Examiners compare submissions. When uncertain about a mark, examiners frequently compare the current submission against others they have already graded. The review step in AEMS supports this by providing access to previously graded submissions alongside the current one.

Examiners change their minds. After grading 100 submissions, an examiner might realise that a rubric check is too strict or too lenient. The ability to adjust a check and re-run only the affected grading (without repeating vision extraction) is not a convenience feature. It is a requirement for practical use.

Examiners work late. A non-trivial proportion of grading happens in the evening, often under time pressure before a reporting deadline. Error messages must be clear, recovery from failures must be automatic, and the system must never lose work. This last point drove the decision to save grading state after every individual submission, not at the end of a batch.

The 198KB file

A confession about the engineering. The Canvas workflow module grew organically over several months of iteration. By the time it was feature-complete, the main workflow file was 198KB and contained over 5,000 lines of Python. It handled routing, form processing, API calls, state management, error handling, and progress tracking in a single file.

This was technically debt that I am still paying down.

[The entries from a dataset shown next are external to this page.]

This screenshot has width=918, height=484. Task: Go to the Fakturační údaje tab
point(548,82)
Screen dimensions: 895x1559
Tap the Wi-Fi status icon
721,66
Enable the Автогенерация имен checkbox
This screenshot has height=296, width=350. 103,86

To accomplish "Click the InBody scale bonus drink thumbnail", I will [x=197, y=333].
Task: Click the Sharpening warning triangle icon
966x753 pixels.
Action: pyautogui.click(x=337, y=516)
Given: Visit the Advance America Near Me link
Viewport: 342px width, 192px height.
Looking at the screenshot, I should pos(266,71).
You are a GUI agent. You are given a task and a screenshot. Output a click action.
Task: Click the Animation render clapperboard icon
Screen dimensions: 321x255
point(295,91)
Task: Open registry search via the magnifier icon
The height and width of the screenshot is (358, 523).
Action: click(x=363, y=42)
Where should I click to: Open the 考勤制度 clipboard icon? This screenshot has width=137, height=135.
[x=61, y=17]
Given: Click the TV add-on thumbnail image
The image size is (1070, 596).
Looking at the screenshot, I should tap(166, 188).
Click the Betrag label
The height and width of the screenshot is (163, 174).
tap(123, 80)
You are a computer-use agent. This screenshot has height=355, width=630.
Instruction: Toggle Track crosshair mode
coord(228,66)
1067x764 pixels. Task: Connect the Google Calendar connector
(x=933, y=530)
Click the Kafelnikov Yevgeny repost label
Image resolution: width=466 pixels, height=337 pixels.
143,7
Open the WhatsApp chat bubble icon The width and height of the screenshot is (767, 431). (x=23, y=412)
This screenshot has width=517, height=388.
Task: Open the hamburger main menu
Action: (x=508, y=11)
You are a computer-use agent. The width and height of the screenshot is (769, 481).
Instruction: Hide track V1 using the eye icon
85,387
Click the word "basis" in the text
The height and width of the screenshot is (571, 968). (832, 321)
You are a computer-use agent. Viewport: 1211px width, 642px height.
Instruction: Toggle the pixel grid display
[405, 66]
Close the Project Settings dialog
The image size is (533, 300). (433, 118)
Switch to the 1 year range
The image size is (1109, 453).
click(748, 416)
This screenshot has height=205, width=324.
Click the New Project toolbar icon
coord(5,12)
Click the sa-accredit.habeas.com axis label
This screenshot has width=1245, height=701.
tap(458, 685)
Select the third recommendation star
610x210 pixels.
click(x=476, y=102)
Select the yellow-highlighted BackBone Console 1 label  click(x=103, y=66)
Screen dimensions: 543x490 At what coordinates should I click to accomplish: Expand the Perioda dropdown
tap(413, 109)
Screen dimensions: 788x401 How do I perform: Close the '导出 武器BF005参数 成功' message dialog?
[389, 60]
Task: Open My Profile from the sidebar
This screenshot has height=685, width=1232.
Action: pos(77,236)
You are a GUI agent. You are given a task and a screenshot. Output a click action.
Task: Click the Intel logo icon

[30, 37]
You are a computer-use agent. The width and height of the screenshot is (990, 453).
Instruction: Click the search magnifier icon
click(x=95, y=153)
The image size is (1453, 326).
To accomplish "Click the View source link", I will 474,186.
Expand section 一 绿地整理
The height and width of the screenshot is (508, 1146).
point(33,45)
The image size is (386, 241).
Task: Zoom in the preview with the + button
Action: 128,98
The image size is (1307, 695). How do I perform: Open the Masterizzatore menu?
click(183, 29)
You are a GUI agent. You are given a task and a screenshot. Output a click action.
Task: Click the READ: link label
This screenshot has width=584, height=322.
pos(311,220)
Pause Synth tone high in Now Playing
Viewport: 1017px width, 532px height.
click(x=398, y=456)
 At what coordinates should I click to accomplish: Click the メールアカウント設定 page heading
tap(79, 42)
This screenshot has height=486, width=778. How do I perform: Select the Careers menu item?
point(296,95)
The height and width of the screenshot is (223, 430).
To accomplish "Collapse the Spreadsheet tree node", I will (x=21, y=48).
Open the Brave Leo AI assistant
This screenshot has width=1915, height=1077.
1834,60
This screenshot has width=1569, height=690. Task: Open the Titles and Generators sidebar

The current refactoring has extracted the workflow into 34 modular files organised by concern (grading, persistence, progress tracking, OCR, internationalisation). The legacy file still exists alongside the new structure during the migration. It serves as a reminder that “ship it and refactor later” is a valid strategy, but “later” always arrives.

Training mode

One feature that proved unexpectedly valuable is training mode. When enabled, the entire grading workflow runs exactly as it would in production, but the final step (publishing grades to Canvas) is simulated rather than executed. The examiner sees a complete preview of what would be posted, including annotated PDFs, proposed marks, and feedback text.

Training mode serves two purposes. First, it allows new users to learn the system without risk. Second, it allows experienced users to validate a rubric against a full batch of submissions before committing to the results. Several examiners have reported that their first training mode run revealed rubric problems they had not anticipated, which they corrected before the real grading pass.

The implementation cost was minimal (a single flag that bypasses the Canvas API write call), but the value for user confidence was substantial.